Durkin takes centre stage as Opera Queensland launches Tosca
PUCCINI'S celebrated Tosca has captivated audiences since its Rome debut in 1900 and last night it was Brisbane's turn to experience the classic opera.
Opera Queensland's latest production debuted to an appreciative opening night crowd at the Lyric Theatre who were treated to a reimaged version of the politically charged thriller.
The production is directed by OQ's Artistic Director Patrick Nolan, conducted by Oliver von Dohnanyi and showcases an all-star cast led by New York-based Australian soprano Rachelle Durkin as the heroine Tosca.
Nolan said a decision to shift the action from its original 19th century setting to 1970s Italy amplified the strength of what is often described as the greatest opera of them all.
"The 1970s saw a second wave of feminism emerge, with women claiming their place in a world that had previously refused them,” he said.
"There's a great resonance between the energy of the '70s and the energy of the story.”

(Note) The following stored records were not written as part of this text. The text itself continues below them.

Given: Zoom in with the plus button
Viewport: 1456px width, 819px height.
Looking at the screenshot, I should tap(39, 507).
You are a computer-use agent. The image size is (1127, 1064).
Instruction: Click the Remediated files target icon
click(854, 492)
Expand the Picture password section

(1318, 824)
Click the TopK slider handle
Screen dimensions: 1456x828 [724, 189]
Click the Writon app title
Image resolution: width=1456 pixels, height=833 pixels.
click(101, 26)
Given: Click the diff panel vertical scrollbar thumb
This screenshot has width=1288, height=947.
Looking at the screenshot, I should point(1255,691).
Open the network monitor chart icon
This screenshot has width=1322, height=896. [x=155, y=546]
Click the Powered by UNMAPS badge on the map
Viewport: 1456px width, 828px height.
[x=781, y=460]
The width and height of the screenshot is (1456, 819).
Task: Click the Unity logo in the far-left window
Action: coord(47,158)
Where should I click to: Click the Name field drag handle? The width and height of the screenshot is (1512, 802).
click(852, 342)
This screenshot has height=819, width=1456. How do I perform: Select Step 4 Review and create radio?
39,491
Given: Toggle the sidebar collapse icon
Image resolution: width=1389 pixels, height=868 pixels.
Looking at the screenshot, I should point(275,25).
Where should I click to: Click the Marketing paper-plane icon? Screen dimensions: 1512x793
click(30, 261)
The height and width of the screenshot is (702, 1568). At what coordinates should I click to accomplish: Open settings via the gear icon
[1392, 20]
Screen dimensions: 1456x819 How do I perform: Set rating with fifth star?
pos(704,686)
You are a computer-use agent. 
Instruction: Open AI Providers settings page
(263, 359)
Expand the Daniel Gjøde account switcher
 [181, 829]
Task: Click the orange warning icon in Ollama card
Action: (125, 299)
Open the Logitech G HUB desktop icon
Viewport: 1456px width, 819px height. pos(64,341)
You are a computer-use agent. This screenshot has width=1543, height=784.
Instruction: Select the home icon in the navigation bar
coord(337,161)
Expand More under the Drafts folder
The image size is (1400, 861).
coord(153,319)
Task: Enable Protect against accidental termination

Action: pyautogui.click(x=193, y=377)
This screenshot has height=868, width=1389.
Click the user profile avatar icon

Durkin's opening night performance certainly aligned with Nolan's belief that it's more vital than ever for strong female characters to take centre stage.
"I expect that in years to come, audiences at this production will take great delight in being able to say they were there when Rachelle Durkin sang Tosca for the first time,” he said.
The production is set against the era's backdrop of unrest including labour strikes, political assassinations and the influence of religious factions on government.
The multi-level sets were created by Tony Award-nominated Australian designer Dale Ferguson, who said his aim was to reflect the parallels between church and state.
"Patrick had already established he wanted to set it in the '70s, so I just threw myself into looking at the Italian political climate at the time seeking cross-references with the original opera which was set around the time of the Napoleonic Wars,” Ferguson said.
While Durkin's powerful portrayal of Tosca deservedly had the audience talking in glowing terms after the lights came up on the darkened stage, there were also strong endorsements of the vocal contributions from fellow headliners Angus Wood (the stoic Cavaradossi) and Jose Carbo (the despicable Scarpia).
Tosca is summarised as a gripping tale of lust, betrayal and cold-blooded murder unfolding at breakneck pace.
News of its strong debut last night will spread quickly among opera lovers, with future audiences having much to look forward to before the season ends on June 22.